Over time that changed. David Deutsch’s work on universality, creativity, and epistemology persuaded me that the standard AI safety narrative is mistaken at a deep level. The issue is not with GPUs or scaling or “loss of control” in the usual sense. The problem is with the underlying philosophy of knowledge, prediction, and personhood.

Much later, I encountered Brett Hall’s long critique of the AI 2027 paper and related arguments. By that point I was already persuaded by Deutsch’s take, but Brett’s series explains the issues with clarity and accessibility. He lays out the logical structure of the doomer argument and shows where the assumptions fail. I borrow many of his examples because they present the case well.

Brett’s full critique is available here:

YouTube playlist: “AI 2027 Analysis”

What follows is my attempt to present, in EA Forum format, why I believe the usual rationalist AI safety picture is both philosophically confused and empirically unsupported.

1. The central confusion: what a person is

The AGI debate is muddled by a failure to define personhood. Many people treat LLMs as if a mind lurks inside pattern matching machinery. They elevate token prediction into proto consciousness. They assume scaling will cause a “someone” to appear inside the weights.

This resembles the old idea of spontaneous generation. Life from dust. Maggots from meat. Today the story is minds from matrices.

Deutsch’s idea of explanatory universality helps clarify the mistake. Persons are universal explainers. They create new explanations that were not contained in past data. This creativity is not extrapolation from a dataset. It is invention.

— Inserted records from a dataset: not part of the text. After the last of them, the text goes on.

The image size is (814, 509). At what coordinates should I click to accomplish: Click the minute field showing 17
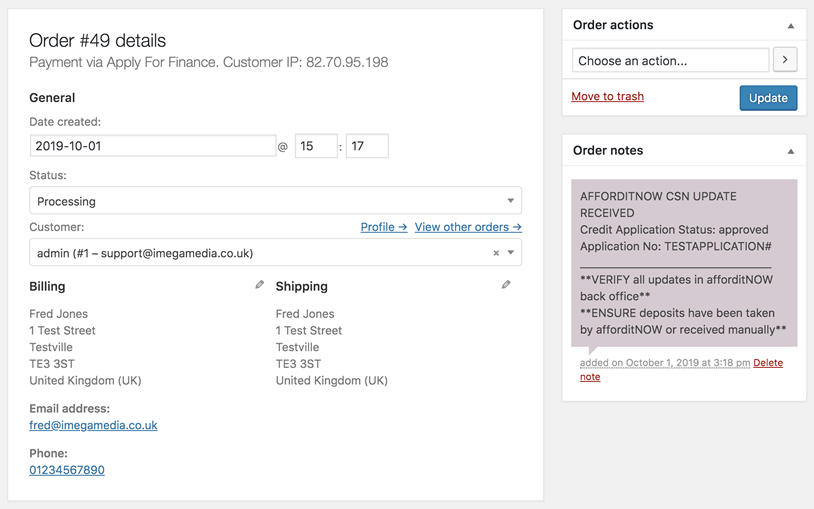pyautogui.click(x=367, y=146)
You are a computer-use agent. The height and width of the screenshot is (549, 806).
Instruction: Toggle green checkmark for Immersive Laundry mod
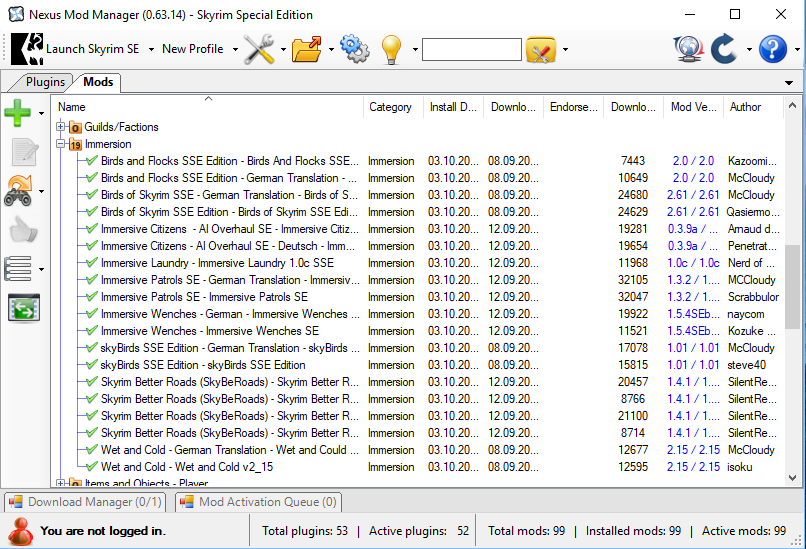[92, 263]

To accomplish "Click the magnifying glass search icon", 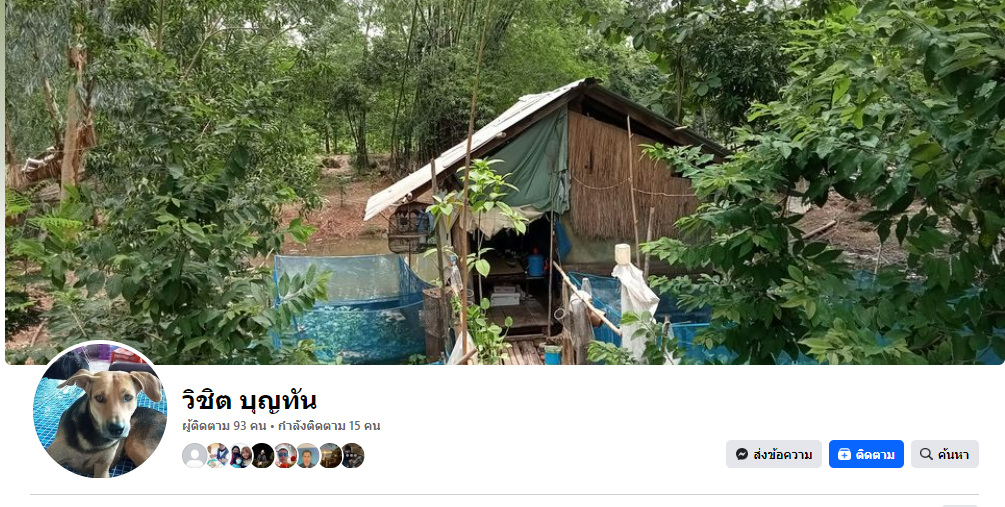I will 926,454.
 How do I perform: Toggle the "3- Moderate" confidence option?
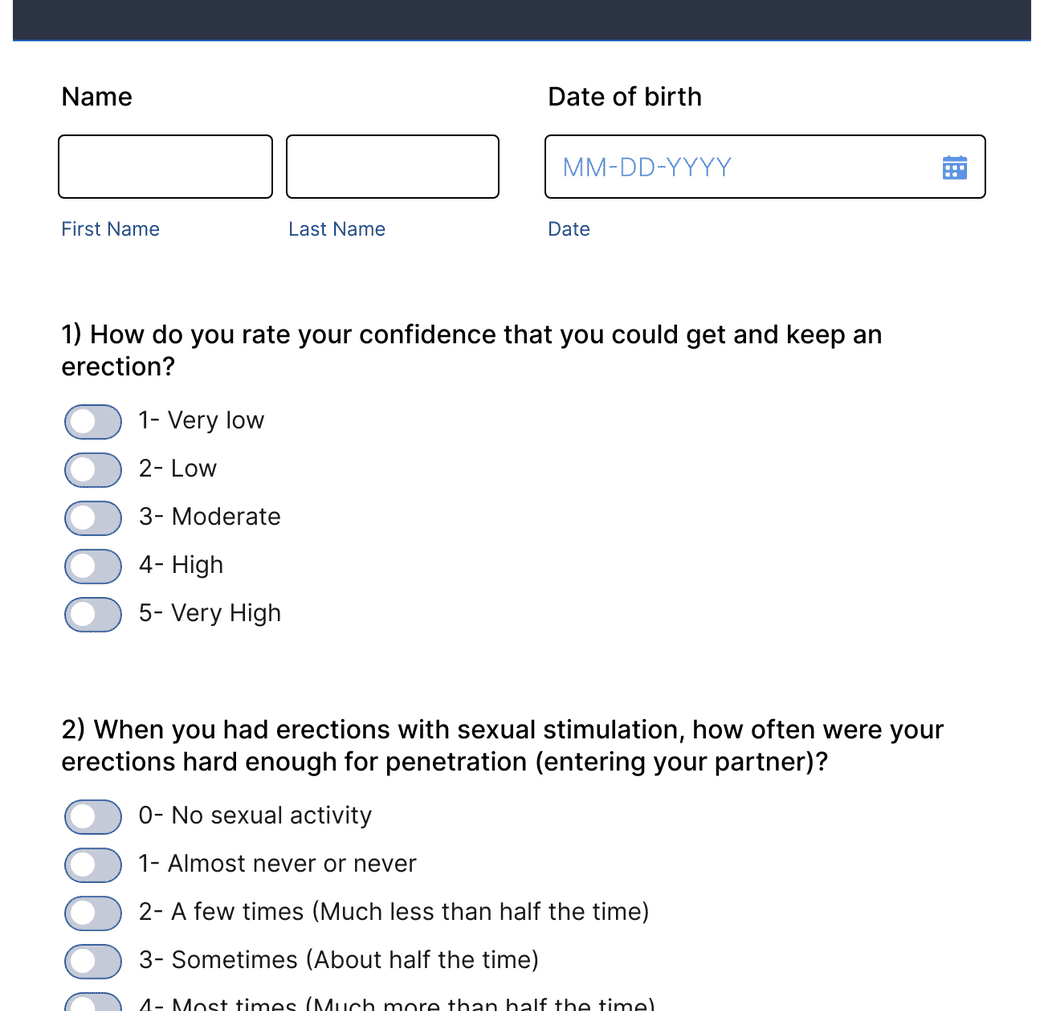92,517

LLMs do not do this. They remix what exists in their training corpus. They do not originate explanatory theories.

Until we understand how humans create explanatory knowledge, we cannot program that capacity. AGI in the strong sense is a software design problem. It will not emerge from scaling. It will not sneak up on us. It requires a breakthrough in philosophy.

2. Creativity is not derivation from data

Rationalist AI safety arguments often assume scientific creativity is a form of pattern recognition over large datasets. This is not how scientists describe their own work.

Darwin did not derive evolution from beak measurements. Einstein did not calculate relativity from examples. The key ideas did not exist in any dataset. They were conjectured.

If creativity could be induced from exposure to data, there would already be a method to generate Einsteins. None exists.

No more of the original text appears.